• _Zitierter Auszug_
* * * * * * * * *

A. Problem und Ziel
Die Europäische Kommission hat ein Vertragsverletzungsverfahren gegen die Bundesrepublik Deutschland wegen Nichteinhaltung der Richtlinie 96/67/EG (im Folgenden: Richtlinie) eingeleitet. In ihrer mit Gründen versehenen Stellungnahme vom 22.03.2010 wirft die Kommission der Bundesrepublik Deutschland die mangelhafte Umsetzung einiger Bestimmungen der Richtlinie vor.
Zur Abwendung eines Vertragsverletzungsverfahrens und zur Verbesserung der Rechtssicherheit hat die Bundesregierung der Kommission in ihrer Mitteilung vom 07.06.2010 vorgeschlagen, die strittigen Bestimmungen in der Bodenabfertigungsdienst-Verordnung (BADV) anzupassen.
Die Kommission hat mit ihrem Schreiben vom 09.08.2010 dem Vorschlag der Bundesregierung Deutschland zugestimmt und das Vertragsverletzungsverfahren ausgesetzt.
B. Lösung
Mit der Vierten Verordnung zur Änderung der Bodenabfertigungsdienst-Verordnung sollen die entsprechenden Änderungen der BADV durchgeführt werden.
C. Alternativen
Keine
D. Finanzielle Auswirkungen
1. Haushaltsaufgaben ohne Vollzugsaufwand
Für Bund, Länder und Gemeinden entstehen keine höheren oder zusätzlichen Aufwendungen.
2. Haushaltsausgaben mit Vollzugsaufwand
Für Bund, Länder und Gemeinden entstehen keine höheren oder zusätzlichen Aufwendungen.

* * * * * * * * *

• _Schriftliche Übung A_
Beantworten Sie anhand des Auszugs zur Bodenabfertigungsdienst-Verordnung diese Fragen:
(i) An welchem Datum gab die Kommission ihre mit Gründen versehene Stellungnahme ab?
(ii) Welche zwei Schritte unternahm die Kommission mit ihrem Schreiben vom 09.08.2010?
(iii) Was steht im Auszug unter „C. Alternativen“?
• _Schriftliche Übung B_
Führen Sie den Auszug zur Bodenabfertigungsdienst-Verordnung nach seinem letzten Satz fort.
Das anschließende Material steht für sich und gehört nicht zum Auszug.

• _Gegebene Daten_
* * * * * * * * *

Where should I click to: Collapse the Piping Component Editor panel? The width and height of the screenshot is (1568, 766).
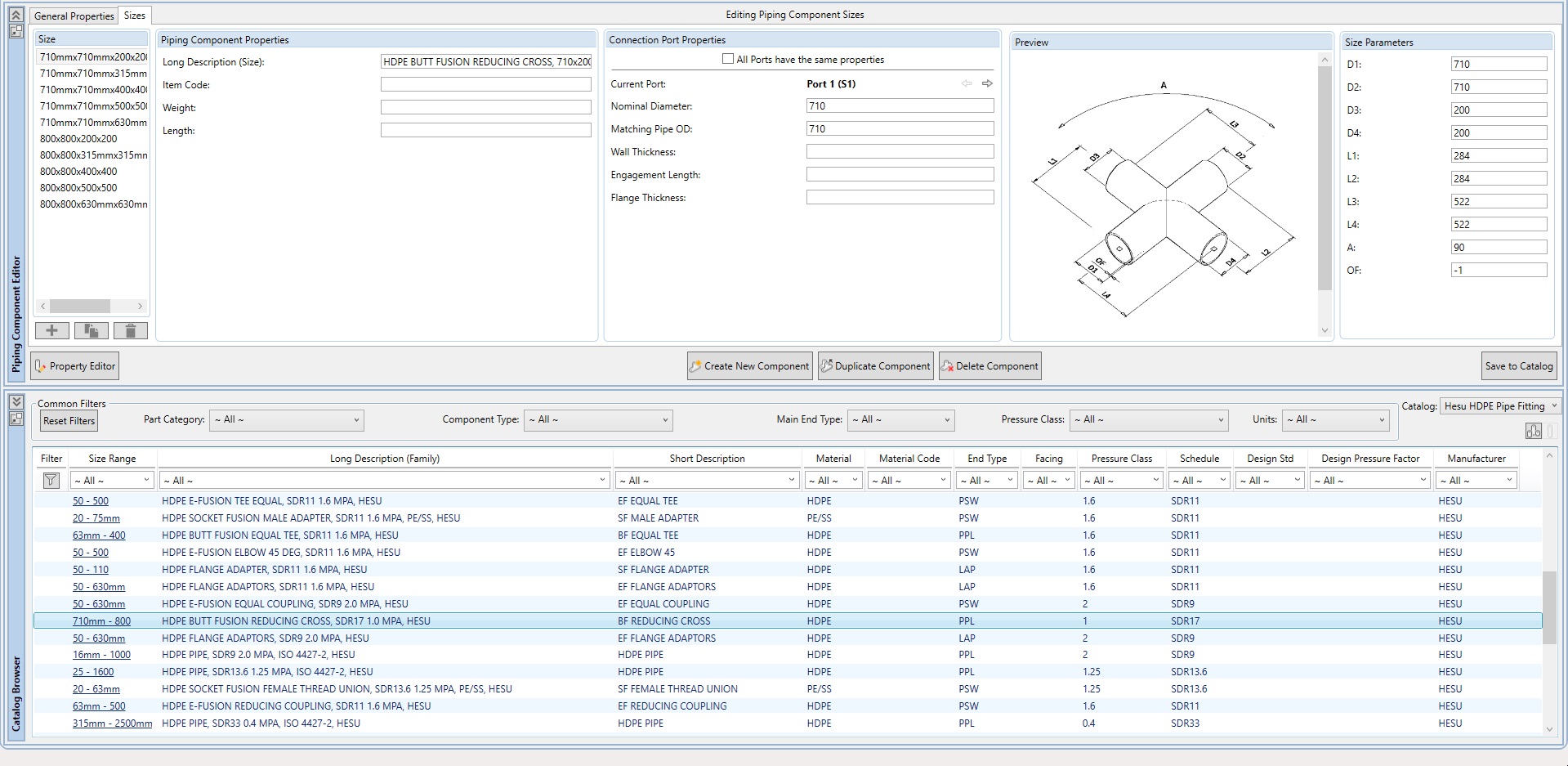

* * * * * * * * *

• _Antwort zur Aufgabe A_
(i) Am 22.03.2010.
(ii) Sie stimmte dem Vorschlag der Bundesregierung zu und setzte das Vertragsverletzungsverfahren aus.
(iii) Keine.

• _Antwort zur Aufgabe B_
3. Sonstige Kosten
Keine
E. Bürokratiekosten
1. Unternehmen
Es werden keine Informationspflichten für Unternehmen eingeführt, vereinfacht oder abgeschafft.
2. Bürger
Es werden keine Informationspflichten für Bürger eingeführt, vereinfacht oder abgeschafft.
3. Verwaltung
Es werden keine Informationspflichten für die Verwaltung eingeführt, vereinfacht oder abgeschafft.
Verordnung des Bundesministeriums für Verkehr, Bau und Stadtentwicklung
Vierte Verordnung zur Änderung der Bodenabfertigungsdienst-Verordnung
Der Chef des Bundeskanzleramtes Berlin, den 25. Februar 2011
An die Präsidentin des Bundesrates
Frau Ministerpräsidentin
Hannelore Kraft
Sehr geehrte Frau Präsidentin,
hiermit übersende ich die vom Bundesministerium für Verkehr, Bau und Stadtentwicklung zu erlassende Vierte Verordnung zur Änderung der Bodenabfertigungsdienst-Verordnung mit Begründung und Vorblatt.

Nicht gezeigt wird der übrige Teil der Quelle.